The Breakdown: B.A. Paris

The Breakdown: B.A. Paris

Genre: Thriller

Published: 2017

Pages: 328

Cass Anderson’s life changes forever when she drives past a woman sitting in her car on the way home from an outing with her coworkers. She could have stopped (and actually did for a moment), but did nothing to help her. The following day, the woman is found dead.

As her guilt begins to set in, she finds herself forgetting everything, from where she parked to the gift she’d say she’d ordered for a friend of hers. Not comforting is the fact that her mother had early-onset dementia. But when she begins to receive strange phone calls and believes that someone is entering the house, she wonders: is she going crazy, or is someone actually looking for revenge?

This novel is a thrill ride from the get-go that kept me reading.

At first I wanted to roll my eyes. There is a mention of Cass’ missing father just a few pages in. At first, I wanted to be like “UGH SERIOUSLY MORE MISSING FATHERS, B.A. PARIS??” (In case you couldn’t tell, this is one of my biggest writing trope pet peeves these days because they’re in almost every book I read lately and often have no place in the story.)  Fortunately, this issue dissolves making me wonder why it’s there in the first place. But I have to give Paris credit, because there may actually be a reason for the mention of the dead dad. Finally! (If you’ll forgive a minor spoiler, if that, I was also happy to see that the “surprise pregnancy” trope wasn’t here either.) 

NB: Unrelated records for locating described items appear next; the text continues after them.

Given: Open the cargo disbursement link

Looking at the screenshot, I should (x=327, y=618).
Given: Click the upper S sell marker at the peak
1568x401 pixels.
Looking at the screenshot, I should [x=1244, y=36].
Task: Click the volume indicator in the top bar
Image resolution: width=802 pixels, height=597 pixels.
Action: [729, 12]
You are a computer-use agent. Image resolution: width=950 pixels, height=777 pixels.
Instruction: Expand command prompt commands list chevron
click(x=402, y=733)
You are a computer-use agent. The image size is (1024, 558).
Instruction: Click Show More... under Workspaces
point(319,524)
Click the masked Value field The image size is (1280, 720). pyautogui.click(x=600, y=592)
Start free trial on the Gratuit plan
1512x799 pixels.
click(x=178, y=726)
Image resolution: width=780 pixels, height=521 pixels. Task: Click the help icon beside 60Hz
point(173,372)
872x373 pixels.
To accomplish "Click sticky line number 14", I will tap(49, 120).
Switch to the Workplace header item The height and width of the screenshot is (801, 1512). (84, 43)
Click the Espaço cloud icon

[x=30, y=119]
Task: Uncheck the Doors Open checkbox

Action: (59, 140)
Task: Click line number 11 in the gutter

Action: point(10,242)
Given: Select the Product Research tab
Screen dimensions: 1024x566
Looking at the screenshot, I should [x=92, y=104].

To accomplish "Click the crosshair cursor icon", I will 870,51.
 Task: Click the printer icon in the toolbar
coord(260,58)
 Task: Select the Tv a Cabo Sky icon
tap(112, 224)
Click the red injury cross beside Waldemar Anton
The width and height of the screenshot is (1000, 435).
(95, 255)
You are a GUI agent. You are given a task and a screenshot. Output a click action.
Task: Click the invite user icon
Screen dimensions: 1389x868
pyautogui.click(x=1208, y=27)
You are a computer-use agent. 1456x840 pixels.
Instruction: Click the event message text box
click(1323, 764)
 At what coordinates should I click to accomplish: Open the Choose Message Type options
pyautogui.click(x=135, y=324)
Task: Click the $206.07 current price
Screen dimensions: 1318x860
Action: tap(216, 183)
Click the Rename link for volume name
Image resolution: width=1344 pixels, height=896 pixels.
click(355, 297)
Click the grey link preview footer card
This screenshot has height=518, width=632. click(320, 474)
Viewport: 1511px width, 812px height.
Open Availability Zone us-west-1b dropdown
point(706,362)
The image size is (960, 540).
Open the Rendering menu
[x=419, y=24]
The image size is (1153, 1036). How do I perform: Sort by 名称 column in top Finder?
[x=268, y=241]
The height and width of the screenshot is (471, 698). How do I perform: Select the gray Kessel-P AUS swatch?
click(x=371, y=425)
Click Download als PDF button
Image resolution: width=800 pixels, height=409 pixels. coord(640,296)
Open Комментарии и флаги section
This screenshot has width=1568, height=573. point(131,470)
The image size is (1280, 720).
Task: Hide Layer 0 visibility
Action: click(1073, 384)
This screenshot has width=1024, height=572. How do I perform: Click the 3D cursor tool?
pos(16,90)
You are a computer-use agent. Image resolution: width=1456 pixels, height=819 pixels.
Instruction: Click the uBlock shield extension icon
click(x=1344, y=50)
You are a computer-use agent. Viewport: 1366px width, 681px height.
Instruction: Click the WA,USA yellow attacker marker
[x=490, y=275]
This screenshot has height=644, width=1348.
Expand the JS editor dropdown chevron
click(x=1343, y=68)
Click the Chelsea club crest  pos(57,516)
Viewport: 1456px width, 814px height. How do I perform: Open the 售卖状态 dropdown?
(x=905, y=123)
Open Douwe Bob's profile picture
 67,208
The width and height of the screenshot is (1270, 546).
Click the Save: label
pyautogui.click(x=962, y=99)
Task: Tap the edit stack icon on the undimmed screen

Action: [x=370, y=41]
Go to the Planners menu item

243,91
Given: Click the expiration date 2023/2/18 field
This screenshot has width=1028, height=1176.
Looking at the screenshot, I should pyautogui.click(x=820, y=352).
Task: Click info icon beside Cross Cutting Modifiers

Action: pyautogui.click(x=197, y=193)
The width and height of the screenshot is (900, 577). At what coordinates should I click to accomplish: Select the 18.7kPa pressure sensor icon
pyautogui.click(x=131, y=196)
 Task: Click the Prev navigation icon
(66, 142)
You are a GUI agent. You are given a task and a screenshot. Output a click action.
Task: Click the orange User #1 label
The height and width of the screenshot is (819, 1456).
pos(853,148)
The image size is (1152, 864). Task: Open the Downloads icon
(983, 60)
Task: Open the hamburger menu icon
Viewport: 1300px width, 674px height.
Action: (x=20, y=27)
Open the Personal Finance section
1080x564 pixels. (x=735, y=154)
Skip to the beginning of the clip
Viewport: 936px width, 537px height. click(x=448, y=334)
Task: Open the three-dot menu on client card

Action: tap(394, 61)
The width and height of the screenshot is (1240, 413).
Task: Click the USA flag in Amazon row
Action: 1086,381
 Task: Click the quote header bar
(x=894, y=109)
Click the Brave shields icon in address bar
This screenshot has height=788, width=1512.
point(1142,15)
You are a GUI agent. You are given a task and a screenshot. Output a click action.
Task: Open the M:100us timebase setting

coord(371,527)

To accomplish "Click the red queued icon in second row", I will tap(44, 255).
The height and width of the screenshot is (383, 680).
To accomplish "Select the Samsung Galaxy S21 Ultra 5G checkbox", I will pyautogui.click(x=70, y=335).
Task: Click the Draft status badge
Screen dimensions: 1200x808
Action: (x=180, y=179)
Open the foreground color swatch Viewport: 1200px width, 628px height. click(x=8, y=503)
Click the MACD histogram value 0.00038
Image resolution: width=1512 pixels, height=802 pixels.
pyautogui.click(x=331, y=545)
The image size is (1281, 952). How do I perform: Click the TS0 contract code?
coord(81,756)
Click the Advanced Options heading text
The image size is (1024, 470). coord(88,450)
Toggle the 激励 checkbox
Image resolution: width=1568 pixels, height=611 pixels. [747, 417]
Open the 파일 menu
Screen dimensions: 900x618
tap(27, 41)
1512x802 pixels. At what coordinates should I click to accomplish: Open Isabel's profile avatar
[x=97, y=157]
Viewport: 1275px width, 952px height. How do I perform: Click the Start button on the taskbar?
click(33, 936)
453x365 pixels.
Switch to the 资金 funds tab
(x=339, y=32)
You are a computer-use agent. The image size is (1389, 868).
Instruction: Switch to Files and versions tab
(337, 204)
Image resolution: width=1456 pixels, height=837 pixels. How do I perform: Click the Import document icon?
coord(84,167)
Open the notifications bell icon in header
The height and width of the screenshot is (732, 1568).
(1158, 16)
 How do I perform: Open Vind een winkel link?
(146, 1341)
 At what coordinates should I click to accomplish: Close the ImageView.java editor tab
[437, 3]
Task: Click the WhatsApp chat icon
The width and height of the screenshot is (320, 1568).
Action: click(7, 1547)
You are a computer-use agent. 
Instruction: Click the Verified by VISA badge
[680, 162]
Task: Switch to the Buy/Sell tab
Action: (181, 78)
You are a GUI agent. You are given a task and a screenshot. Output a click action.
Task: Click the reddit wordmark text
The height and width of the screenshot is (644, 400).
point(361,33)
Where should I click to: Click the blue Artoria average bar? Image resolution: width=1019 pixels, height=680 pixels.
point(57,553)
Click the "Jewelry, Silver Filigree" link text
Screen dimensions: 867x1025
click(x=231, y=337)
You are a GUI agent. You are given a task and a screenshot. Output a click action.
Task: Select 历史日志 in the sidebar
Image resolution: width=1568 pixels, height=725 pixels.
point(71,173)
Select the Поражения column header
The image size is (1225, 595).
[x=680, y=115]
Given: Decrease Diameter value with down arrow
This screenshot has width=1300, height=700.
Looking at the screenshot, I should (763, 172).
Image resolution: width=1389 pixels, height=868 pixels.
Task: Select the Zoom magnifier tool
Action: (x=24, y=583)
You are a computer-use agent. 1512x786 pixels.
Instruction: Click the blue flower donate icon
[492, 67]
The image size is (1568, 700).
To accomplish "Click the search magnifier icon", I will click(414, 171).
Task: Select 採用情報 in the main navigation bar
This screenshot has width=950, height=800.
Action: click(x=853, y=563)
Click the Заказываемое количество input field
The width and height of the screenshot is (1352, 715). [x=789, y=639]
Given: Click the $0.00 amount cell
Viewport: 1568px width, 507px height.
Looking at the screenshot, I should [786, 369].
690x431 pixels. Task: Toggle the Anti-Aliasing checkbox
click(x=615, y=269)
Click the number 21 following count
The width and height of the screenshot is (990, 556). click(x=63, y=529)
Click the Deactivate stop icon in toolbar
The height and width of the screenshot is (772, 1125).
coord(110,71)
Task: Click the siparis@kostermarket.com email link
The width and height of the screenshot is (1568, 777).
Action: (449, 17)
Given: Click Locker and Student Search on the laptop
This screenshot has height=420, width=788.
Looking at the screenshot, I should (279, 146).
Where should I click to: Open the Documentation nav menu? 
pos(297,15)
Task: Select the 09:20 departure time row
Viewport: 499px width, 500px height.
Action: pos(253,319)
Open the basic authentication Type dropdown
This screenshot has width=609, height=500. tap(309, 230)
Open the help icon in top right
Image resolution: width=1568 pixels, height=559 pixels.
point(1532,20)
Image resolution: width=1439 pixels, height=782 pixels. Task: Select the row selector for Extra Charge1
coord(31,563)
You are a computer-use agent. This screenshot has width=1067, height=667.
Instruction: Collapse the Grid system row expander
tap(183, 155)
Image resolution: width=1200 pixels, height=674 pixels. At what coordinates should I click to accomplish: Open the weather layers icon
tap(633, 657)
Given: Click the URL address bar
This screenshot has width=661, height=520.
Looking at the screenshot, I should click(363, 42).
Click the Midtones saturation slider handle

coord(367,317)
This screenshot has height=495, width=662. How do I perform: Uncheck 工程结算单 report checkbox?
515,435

There is action in this story from the beginning. Cass is enjoying her simple life as a teacher with her husband until the night of the wreck, when things turn upside down. Readers, including Cass, may believe that the victim’s murderer is following her because she neglected to help the woman in the car. But Cass makes a lot of false assumptions throughout the book, and her faulty memory doesn’t help. Between her legitimate fear of dementia, the possible people or things following her, and more, her readers won’t know who to trust. This suspense is enhanced by the cast of characters: Cass’ fellow schoolteachers including a guy that might like her, her loyal childhood best friend, her husband who just gets more and more annoyed by her memory issues as time goes on, people passing through (like the man installing their house alarm). There are plenty of possible people that could be behind anything. Also interesting is the story of the victim herself. It’s someone that Cass may have ties to. Additionally, the actual crime of the woman’s murder and what is going on in Cass’ life seem to be different stories at times. I enjoyed seeing how everything came together. Yes, it was slightly convoluted. But I wasn’t able to guess anything either and I enjoyed the mind trip.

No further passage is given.